This is a very tasty and spicy breakfast soup that we served with buttered toast and sliced tomatoes and/or avocados. I have decided to give options on how to use this and future recipes for Oryoki service for either the breakfast or lunch meals as we will probably serve them at our retreats. Most will have a vegan and/or monastic option and ways to serve other ingredients that some retreatants may not be able to eat as condiments to be added as desired. I use and recommend gochugaru (Korean Chili flakes) for spice as it is not very hot and adds a wonderful pungent chili flavor. It is milder than most chili powders or flakes as most or all of the seeds and inner membranes are removed from the peppers before they are processed to make the chili. It is the essential ingredient in making authentic Korean kimchi. If you want a hotter chili you may add cayenne or other chili.

Ingredients

  • 3 Eggs, hard boiled, peeled and halved (use tofu for vegan)
  • 1 Tbsp Butter (avocado or coconut oil for vegan)
  • 1 oz Mushrooms, sliced
  • minced fresh ginger
  • 1/4 tsp Turmeric powder
  • 1/8 tsp Black pepper
  • 1/8 tsp Cinnamon
  • Pinch Korean chili flakes (Gochugaru)
  • 1 oz Shredded cabbage or broccoli slaw mix; or daikon or turnip, cut into matchsticks
  • 1 oz Shredded carrots
  • 2 Cups Water (use can of coconut milk for part, shaking can to mix before opening )*
  • 1 Tbsp Red or other miso
  • Nigella or black sesame seeds
  • Chives or chopped green onions for garnish (optional)**
  • Chinese Chili Oil, condiment***
  • Cottage cheese as condiment, large curd preferable.

Directions

Breakfast Egg Soup.
  1. Boil eggs and peel (may be done the night before) or cube tofu.

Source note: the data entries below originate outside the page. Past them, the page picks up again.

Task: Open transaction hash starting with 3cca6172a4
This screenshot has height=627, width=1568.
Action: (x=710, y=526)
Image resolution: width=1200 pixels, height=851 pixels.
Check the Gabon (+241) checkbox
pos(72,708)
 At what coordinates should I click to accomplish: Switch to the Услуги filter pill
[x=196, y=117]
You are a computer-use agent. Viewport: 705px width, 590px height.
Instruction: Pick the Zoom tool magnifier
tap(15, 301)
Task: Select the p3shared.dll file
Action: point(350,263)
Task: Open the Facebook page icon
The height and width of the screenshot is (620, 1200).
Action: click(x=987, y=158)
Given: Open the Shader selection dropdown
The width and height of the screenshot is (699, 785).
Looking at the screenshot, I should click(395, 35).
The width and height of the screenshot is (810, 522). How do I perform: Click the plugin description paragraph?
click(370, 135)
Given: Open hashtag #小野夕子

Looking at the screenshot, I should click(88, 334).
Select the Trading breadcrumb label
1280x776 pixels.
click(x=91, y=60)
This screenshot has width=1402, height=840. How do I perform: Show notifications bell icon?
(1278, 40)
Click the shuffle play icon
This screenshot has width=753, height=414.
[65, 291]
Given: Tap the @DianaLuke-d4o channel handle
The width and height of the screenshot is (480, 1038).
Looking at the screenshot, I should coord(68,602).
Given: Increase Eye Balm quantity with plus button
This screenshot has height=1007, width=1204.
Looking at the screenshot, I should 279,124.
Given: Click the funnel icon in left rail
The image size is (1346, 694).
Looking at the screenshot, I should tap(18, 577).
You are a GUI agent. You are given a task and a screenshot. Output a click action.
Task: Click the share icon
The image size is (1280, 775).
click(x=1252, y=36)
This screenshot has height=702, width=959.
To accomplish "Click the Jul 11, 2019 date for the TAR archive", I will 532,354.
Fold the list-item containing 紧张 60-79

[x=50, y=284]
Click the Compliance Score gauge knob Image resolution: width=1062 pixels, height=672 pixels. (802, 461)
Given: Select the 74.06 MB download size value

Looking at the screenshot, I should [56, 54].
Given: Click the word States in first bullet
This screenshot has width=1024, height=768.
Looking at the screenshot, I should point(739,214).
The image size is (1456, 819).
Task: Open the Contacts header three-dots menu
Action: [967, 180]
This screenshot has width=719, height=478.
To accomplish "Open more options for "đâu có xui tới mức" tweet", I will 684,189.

    Sauté mushrooms in melted butter or oil until beginning to brown. Add minced ginger and spices. Stir and add other vegetables and continue to sauté for several more minutes until fragrant. 

    Add water and coconut milk, bring to boil, reduce heat and simmer until vegetables are tender. You may let sit for a while to allow flavors to blend. Reheat when you are ready to serve. 

    Add ladle or two of hot broth to miso and stir to dissolve. Add miso back to soup. 

    Cut each peeled egg in half and place into the soup, yolk side up or add tofu. Gently reheat, if necessary but do not bring to boil after miso is added. 

    Garnish with fresh chives or green onions and nigella or black sesame seeds, as desired.

* Use more than one can of coconut milk if ratio of water to coconut milk approaches 6:1.

** Serve separately as condiment, if monastics present.

***Serve Chinese Chili Oil for more heat and spice for both meals. Several variations of this delicious condiment can be found at https://youtu.be/DUDKIcYltZA.

ORYOKI: BREAKFAST—Serve eggs or tofu and soup in Buddha bowl, toast in second bowl, and sliced tomatoes and/or avocados in third. 
LUNCH—Add rice for either Buddha bowl or second bowl and a green salad for another bowl with dressing, oil & vinegar, toasted croutons, cottage cheese, and nuts as condiments or fourth bowl.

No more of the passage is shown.